Saved entries

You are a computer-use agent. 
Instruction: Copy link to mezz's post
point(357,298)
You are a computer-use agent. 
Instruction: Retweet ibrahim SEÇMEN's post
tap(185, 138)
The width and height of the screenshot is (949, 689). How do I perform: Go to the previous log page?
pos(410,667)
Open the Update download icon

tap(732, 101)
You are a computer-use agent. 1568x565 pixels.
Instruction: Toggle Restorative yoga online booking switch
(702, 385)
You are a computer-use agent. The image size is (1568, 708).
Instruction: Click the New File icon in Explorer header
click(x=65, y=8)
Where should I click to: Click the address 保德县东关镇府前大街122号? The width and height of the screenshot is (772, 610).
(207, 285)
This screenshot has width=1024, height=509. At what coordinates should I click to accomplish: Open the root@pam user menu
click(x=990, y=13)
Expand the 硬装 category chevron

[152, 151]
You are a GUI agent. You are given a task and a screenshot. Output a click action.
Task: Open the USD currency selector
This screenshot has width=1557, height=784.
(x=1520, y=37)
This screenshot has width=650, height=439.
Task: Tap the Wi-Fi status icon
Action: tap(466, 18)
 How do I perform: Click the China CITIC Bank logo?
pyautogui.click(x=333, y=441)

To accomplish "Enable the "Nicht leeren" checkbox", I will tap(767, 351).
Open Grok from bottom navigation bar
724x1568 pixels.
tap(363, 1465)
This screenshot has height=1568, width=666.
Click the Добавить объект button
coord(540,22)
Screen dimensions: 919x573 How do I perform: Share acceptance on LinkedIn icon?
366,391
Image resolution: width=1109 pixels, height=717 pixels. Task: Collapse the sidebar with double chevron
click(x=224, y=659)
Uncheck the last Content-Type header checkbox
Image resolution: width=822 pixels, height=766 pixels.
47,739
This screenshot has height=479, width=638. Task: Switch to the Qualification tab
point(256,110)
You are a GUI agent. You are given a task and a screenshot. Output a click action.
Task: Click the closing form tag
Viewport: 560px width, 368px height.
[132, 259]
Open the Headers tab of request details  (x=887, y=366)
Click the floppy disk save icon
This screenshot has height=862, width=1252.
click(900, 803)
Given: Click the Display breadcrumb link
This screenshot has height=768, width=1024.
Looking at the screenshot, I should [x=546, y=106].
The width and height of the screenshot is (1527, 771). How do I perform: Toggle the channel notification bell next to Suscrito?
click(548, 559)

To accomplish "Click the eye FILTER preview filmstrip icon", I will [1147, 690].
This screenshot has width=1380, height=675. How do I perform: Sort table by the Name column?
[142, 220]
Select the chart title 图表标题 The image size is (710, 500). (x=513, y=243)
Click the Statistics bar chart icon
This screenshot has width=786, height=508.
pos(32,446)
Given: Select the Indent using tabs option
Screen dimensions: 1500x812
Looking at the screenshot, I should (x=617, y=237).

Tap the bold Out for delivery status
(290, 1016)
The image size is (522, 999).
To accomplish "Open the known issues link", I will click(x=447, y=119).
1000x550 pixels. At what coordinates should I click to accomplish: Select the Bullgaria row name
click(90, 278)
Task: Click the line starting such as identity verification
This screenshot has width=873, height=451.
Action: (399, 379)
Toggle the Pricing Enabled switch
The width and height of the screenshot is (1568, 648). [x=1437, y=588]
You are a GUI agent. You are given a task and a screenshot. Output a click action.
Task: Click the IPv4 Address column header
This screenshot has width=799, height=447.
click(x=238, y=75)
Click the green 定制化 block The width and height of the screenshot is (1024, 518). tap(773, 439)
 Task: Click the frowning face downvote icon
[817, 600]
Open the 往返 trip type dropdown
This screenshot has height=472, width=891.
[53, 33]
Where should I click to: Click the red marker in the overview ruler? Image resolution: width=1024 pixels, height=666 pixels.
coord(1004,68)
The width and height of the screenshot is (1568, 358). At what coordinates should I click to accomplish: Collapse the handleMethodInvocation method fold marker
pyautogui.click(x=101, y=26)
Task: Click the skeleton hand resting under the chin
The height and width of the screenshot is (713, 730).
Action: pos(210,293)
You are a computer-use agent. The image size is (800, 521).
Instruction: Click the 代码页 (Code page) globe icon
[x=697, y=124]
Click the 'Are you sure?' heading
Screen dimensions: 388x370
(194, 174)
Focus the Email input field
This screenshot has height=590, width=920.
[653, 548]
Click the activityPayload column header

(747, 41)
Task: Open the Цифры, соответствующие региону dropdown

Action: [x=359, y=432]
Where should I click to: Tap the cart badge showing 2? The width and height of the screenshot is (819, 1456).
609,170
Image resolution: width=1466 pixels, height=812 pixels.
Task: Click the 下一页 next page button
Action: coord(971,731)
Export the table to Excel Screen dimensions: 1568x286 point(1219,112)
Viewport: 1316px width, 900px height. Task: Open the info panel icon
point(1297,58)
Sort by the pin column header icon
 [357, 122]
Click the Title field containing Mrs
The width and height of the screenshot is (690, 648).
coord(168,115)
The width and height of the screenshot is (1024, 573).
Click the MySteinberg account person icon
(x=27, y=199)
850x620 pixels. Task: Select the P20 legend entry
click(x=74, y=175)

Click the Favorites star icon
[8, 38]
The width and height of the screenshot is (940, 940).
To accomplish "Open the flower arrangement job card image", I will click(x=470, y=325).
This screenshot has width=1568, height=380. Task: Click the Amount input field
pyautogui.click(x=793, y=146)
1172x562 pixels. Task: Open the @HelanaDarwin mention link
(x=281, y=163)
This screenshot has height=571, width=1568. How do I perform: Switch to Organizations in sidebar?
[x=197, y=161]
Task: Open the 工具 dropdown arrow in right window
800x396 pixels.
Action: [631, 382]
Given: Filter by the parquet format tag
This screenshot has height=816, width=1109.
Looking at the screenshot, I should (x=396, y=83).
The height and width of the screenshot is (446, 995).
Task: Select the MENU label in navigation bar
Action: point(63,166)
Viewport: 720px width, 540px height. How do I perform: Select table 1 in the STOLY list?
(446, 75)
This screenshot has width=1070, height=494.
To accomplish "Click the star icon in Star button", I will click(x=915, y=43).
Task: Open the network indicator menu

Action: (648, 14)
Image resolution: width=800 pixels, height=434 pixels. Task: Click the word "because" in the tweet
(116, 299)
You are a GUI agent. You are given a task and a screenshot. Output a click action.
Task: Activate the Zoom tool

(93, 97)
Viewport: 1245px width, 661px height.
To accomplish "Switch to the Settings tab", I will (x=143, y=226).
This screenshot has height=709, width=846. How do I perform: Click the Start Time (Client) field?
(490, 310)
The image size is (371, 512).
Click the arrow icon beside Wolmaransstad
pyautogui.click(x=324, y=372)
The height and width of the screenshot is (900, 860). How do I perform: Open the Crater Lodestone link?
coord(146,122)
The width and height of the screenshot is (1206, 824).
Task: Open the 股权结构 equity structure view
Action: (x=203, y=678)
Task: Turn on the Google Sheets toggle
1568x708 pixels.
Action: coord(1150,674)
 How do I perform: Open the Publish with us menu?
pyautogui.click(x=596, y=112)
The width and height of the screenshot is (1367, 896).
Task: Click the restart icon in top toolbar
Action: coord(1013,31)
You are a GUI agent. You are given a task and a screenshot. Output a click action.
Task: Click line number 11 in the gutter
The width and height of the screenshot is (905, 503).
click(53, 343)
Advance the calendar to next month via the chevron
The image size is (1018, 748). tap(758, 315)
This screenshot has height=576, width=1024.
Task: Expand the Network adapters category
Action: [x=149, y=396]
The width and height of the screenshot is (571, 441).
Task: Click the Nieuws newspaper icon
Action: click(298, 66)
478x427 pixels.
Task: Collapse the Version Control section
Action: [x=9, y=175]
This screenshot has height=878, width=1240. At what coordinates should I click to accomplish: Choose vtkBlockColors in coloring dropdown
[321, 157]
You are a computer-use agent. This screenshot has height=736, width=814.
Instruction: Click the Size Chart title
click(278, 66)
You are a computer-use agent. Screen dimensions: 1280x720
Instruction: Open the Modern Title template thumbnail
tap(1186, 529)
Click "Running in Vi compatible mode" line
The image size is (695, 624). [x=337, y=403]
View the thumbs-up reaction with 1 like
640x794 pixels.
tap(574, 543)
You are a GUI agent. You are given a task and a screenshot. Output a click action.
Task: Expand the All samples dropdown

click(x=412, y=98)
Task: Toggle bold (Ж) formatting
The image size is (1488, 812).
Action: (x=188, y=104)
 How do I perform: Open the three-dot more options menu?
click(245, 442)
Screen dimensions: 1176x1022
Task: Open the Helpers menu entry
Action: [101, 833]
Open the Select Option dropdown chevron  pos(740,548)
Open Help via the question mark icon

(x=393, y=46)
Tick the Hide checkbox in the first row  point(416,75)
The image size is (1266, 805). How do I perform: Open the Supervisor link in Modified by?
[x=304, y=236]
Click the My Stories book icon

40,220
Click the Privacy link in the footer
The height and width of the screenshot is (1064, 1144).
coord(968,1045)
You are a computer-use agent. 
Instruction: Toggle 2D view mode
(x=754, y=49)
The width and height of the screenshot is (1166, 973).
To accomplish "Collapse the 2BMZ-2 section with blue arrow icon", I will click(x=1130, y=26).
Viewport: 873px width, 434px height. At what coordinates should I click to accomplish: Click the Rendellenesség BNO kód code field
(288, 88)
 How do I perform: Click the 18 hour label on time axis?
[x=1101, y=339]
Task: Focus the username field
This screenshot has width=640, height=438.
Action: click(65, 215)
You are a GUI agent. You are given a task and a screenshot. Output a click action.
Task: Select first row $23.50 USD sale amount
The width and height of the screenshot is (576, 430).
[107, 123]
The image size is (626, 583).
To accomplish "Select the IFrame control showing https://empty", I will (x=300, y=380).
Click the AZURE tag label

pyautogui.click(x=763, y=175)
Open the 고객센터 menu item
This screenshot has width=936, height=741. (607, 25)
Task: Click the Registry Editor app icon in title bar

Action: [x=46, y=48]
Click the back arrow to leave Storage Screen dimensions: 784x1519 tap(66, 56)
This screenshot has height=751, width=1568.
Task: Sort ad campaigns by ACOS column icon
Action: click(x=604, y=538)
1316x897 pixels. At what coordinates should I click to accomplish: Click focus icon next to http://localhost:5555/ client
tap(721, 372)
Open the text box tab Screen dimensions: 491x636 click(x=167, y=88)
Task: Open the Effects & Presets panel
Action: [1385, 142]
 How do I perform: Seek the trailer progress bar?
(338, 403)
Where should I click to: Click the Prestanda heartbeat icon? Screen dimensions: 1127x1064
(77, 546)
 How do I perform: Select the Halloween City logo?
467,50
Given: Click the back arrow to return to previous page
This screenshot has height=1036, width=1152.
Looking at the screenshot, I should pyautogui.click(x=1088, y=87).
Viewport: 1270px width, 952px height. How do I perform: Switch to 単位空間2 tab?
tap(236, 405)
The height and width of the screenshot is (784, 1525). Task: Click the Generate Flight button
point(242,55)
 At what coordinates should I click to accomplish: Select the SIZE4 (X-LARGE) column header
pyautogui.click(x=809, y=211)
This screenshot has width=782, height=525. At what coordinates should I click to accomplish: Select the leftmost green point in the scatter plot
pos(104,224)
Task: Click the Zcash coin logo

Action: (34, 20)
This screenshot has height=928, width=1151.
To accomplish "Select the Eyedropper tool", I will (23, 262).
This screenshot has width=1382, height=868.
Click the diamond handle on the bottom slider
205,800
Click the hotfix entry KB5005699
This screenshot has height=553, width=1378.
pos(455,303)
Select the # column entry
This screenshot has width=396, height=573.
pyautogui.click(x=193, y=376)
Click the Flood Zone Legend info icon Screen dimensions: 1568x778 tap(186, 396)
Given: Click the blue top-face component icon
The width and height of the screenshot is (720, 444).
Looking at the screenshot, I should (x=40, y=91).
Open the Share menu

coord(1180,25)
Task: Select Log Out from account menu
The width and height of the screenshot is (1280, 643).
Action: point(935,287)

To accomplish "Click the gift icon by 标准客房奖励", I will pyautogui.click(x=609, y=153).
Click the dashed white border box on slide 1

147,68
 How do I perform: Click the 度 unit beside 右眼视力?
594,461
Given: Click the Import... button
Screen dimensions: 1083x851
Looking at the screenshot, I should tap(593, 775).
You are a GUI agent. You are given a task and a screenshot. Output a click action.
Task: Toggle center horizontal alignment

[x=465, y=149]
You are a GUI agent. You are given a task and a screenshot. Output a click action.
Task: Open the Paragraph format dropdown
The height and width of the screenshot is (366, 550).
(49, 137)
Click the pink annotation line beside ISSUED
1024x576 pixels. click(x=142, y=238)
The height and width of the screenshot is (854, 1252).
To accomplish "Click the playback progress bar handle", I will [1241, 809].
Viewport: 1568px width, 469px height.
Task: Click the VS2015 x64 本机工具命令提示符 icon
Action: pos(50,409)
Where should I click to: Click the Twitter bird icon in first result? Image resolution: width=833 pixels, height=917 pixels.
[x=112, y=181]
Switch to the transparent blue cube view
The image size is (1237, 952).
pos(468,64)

HOW TO COMPLETE THIS TASK
Give back the records above exactly, limited to the lines between the one holding "This screenshot has width=1557, height=784." and the one holding "Open Grok from bottom navigation bar", inclusive.

TASK SOLUTION
This screenshot has width=1557, height=784.
(x=1520, y=37)
This screenshot has width=650, height=439.
Task: Tap the Wi-Fi status icon
Action: tap(466, 18)
 How do I perform: Click the China CITIC Bank logo?
pyautogui.click(x=333, y=441)

To accomplish "Enable the "Nicht leeren" checkbox", I will tap(767, 351).
Open Grok from bottom navigation bar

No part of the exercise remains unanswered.